■ **Exercise brief**
Please write out exactly the line containing "Screen dimensions: 811x536" below and every line after it, through the last one, but leave out any pictures.

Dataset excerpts
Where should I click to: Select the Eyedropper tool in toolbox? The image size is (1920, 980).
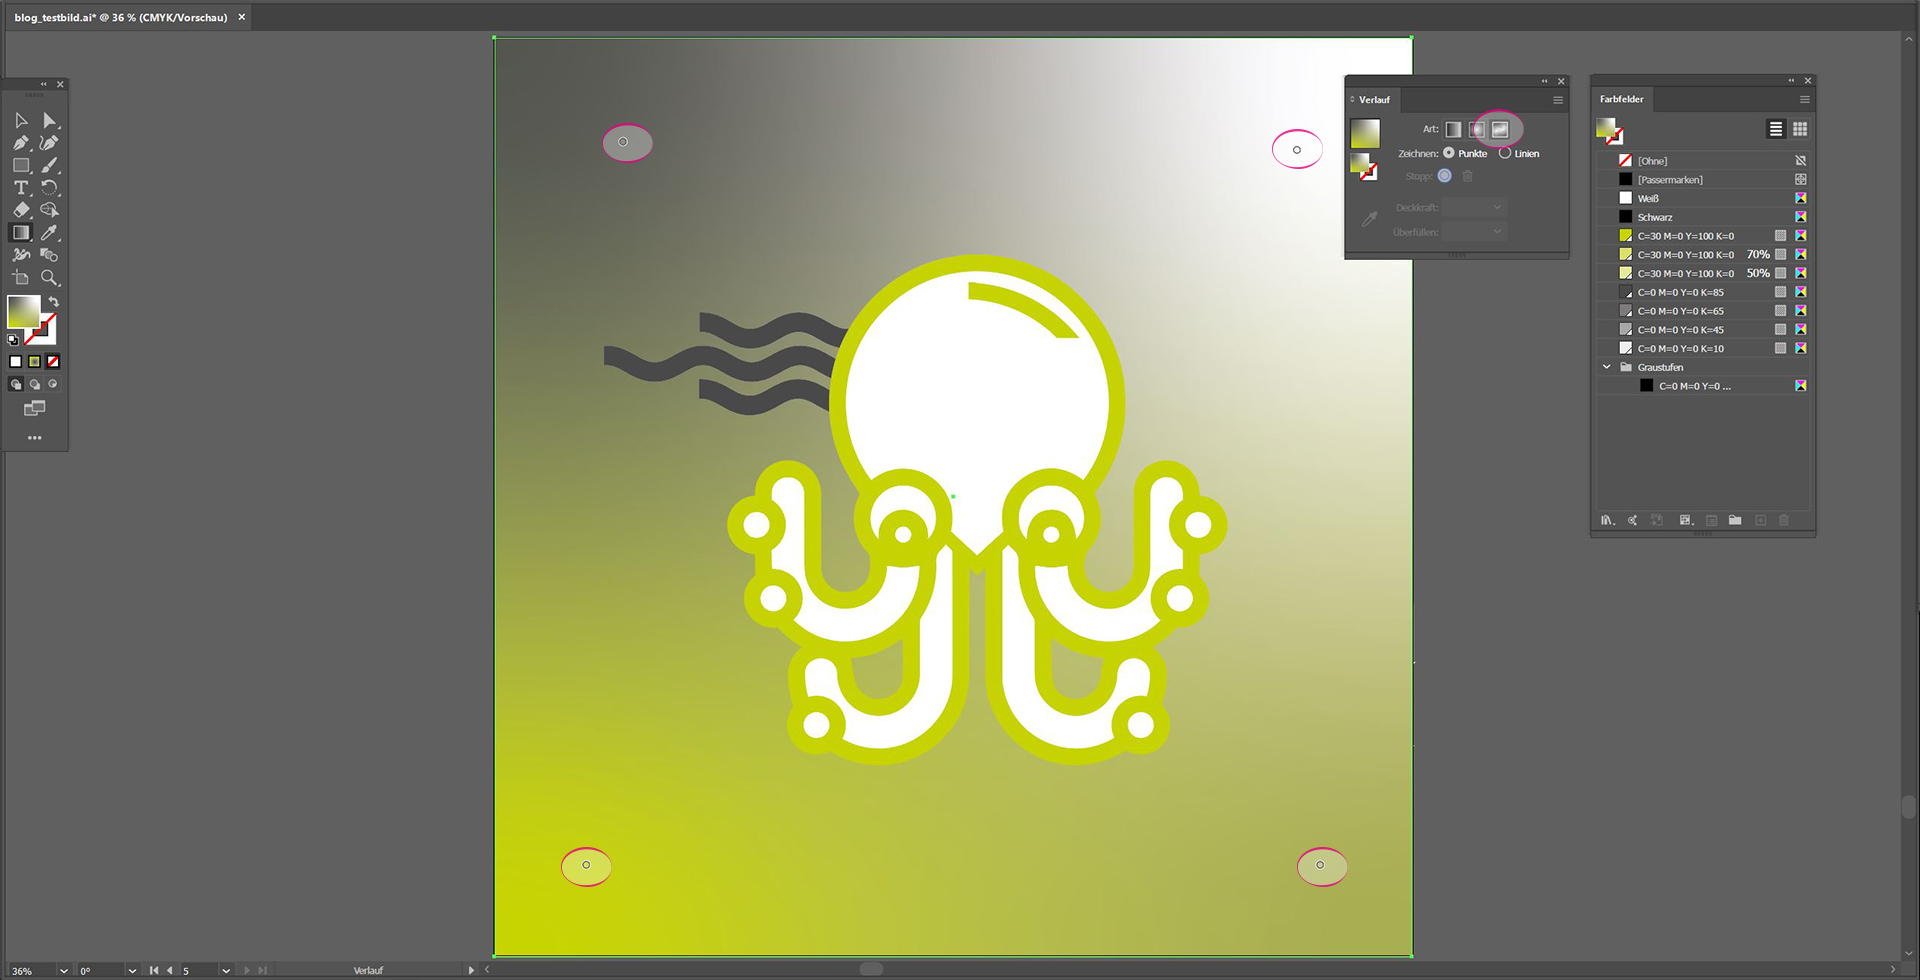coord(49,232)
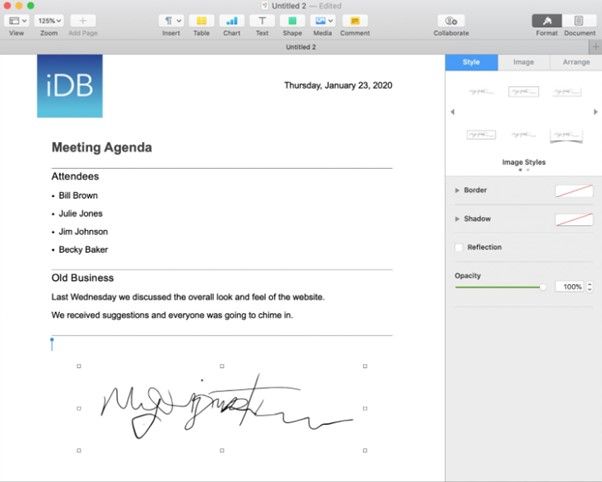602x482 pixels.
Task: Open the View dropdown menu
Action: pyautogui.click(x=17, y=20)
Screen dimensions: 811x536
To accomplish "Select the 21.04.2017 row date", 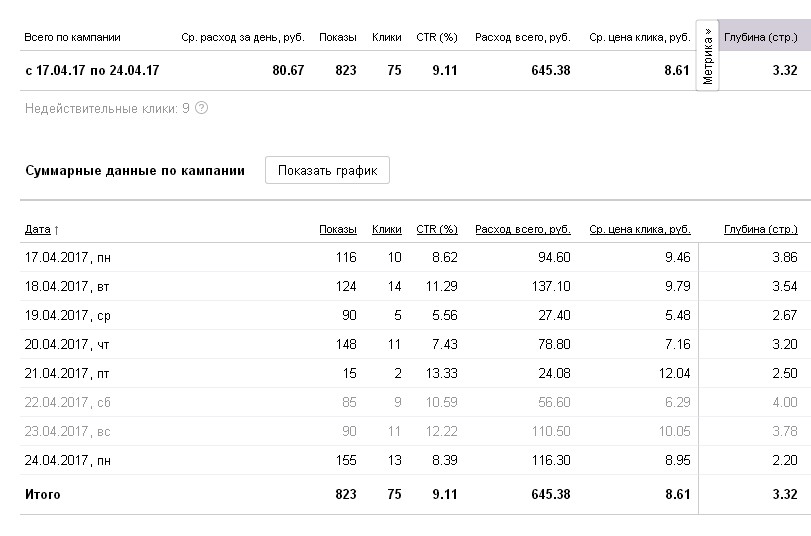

■ **Completed exercise**
Screen dimensions: 811x536
To accomplish "Select the 21.04.2017 row date", 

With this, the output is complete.